Firouzabadi (left) and KhameneiTEHRAN (AFP) – Iran's top general warned on Thursday that if arch-foe the United States attacks the Islamic republic none of the American soldiers in the region will return home alive, the Fars news agency reported.

Armed forces chief of staff General Hassan Firouzabadi's comments come a day after President Mahmoud Ahmadinejad warned his U.S. counterpart Barack Obama of a tough response as he lashed out against Washington's new nuclear policy.

"If the U.S. takes action against Iran, then the threats against it will become a thousand times more, its economic problems will increase and it will lose more markets," the agency quoted Firouzabadi as saying.

"And none of the U.S. soldiers in the region will go back to America alive."

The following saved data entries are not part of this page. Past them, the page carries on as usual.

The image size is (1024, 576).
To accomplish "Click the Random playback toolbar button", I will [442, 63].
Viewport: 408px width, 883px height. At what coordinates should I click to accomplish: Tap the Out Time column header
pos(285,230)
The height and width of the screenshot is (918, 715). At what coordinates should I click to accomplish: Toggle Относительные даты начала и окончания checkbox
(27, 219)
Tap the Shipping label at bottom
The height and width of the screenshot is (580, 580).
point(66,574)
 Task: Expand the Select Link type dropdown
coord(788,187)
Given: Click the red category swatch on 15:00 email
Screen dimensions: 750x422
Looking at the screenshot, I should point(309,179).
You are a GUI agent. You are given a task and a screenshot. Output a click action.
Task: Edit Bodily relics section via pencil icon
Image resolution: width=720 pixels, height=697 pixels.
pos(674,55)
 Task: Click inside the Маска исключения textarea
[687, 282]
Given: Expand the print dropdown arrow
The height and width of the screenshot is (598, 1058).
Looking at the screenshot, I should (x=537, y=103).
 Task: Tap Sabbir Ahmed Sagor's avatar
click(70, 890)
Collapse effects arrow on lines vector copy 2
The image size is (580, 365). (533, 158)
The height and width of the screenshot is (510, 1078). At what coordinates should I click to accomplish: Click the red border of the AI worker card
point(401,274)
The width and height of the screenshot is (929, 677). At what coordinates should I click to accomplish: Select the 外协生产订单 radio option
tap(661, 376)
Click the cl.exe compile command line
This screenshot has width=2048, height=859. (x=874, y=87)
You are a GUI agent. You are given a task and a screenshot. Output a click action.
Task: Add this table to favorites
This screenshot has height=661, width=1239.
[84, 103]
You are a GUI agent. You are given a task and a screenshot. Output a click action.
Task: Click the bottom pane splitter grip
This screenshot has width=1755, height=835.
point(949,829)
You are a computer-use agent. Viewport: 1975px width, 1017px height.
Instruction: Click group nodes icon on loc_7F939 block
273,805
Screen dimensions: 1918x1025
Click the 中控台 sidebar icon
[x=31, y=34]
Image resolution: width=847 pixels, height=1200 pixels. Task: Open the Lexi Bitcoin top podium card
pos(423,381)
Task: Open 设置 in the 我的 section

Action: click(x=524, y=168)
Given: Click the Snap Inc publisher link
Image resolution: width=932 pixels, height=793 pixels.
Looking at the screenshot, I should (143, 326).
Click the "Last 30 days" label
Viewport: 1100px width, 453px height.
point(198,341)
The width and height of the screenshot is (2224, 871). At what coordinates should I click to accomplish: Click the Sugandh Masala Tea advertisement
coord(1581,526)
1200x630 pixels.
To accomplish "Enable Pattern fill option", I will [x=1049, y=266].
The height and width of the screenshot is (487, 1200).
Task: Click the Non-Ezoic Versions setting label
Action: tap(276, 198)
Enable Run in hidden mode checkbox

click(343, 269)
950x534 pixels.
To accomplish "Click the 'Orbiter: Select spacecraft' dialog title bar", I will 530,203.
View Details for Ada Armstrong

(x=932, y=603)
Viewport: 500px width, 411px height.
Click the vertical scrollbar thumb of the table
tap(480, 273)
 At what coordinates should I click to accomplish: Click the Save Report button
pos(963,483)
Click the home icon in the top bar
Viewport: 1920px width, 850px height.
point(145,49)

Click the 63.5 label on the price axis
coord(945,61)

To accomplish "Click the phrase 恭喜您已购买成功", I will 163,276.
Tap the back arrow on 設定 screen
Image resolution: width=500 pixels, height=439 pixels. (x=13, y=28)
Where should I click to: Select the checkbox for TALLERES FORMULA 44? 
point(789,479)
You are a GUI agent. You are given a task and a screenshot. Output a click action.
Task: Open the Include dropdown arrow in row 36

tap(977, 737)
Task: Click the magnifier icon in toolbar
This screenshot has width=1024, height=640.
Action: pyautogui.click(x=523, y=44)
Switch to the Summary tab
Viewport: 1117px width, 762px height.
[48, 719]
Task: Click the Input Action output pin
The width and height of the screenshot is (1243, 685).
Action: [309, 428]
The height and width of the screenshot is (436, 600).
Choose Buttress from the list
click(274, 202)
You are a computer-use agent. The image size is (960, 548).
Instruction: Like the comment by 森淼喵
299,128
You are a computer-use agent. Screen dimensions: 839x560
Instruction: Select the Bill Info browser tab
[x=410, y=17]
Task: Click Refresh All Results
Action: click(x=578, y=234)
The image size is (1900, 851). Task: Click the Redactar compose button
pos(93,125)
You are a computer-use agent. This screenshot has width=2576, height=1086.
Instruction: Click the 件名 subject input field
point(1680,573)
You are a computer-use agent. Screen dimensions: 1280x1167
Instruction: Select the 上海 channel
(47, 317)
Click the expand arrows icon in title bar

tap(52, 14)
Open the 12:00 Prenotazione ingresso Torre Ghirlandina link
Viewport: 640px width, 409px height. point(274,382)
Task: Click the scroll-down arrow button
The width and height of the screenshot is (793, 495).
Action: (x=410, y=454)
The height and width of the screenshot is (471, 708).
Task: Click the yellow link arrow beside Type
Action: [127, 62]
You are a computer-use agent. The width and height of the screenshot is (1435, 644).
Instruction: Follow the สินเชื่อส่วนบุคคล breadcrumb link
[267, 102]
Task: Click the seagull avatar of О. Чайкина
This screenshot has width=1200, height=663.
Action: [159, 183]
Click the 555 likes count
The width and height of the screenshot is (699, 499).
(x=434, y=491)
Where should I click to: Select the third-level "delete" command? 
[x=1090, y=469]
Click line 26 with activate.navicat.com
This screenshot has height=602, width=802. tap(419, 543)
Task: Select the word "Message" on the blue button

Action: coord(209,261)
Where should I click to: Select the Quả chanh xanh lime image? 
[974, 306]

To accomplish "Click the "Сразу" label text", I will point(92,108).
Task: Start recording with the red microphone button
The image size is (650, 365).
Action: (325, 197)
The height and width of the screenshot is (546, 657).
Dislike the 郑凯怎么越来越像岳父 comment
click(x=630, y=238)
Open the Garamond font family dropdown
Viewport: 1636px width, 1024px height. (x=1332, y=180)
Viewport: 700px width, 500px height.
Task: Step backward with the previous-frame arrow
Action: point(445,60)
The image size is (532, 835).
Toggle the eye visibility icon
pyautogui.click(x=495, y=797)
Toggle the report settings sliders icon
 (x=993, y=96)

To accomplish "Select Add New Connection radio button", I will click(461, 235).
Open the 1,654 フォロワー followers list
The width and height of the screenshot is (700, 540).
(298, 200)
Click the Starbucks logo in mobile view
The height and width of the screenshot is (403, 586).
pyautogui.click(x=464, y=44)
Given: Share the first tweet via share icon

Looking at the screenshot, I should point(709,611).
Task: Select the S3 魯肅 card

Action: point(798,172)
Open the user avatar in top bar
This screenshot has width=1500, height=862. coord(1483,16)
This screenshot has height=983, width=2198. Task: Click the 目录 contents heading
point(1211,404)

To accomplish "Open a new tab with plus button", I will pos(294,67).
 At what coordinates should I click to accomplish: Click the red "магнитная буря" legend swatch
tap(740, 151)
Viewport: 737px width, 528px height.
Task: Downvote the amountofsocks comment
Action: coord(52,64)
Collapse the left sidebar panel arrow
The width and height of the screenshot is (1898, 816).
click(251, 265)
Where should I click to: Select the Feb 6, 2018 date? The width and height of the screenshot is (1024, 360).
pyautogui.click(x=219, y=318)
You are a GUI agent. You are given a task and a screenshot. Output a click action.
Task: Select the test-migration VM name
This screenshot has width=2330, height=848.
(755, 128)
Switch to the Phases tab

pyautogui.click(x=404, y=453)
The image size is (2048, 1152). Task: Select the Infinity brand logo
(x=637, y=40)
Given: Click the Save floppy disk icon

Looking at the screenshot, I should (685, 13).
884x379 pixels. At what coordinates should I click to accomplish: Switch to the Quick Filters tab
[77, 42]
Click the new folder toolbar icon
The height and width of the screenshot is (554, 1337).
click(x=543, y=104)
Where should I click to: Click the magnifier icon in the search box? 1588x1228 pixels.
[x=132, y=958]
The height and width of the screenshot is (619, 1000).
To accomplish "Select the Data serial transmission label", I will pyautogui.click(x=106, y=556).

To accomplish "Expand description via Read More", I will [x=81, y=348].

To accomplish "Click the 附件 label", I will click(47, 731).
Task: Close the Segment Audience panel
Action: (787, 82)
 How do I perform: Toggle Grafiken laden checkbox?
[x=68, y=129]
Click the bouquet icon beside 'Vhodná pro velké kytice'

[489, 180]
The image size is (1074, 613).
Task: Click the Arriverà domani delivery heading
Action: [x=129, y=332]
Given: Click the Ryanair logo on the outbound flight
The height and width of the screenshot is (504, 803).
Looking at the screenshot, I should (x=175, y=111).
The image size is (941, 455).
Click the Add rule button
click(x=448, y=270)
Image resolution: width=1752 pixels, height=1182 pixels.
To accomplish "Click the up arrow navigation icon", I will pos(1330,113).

The general also called Obama a compassionate man, but said he was unable to act.

"He is a black from an underprivileged social stratum with an east Asian background and has compassion towards humanity in his heart, but he is stranded in the terrifying U.S. apparatus and is not able to do anything," he charged.

Ahmadinejad on Wednesday warned Obama after the United States announced a nuclear weapons policy shift.

"Be careful. If you set step in Mr (George W.) Bush's path, the nations' response would be the same tooth-breaking one as they gave Bush," he said.

On Tuesday Washington unveiled new limits on the U.S. nuclear arsenal, saying it would only use atomic weapons in "extreme circumstances" and would not attack non-nuclear states.

It said for the first time that countries without atomic weapons that complied with non-proliferation treaty obligations need not fear a U.S. nuclear attack.

But Obama also warned that exceptions could be made for "outliers" such as Iran and North Korea, both of which are accused by the West of flouting UN resolutions.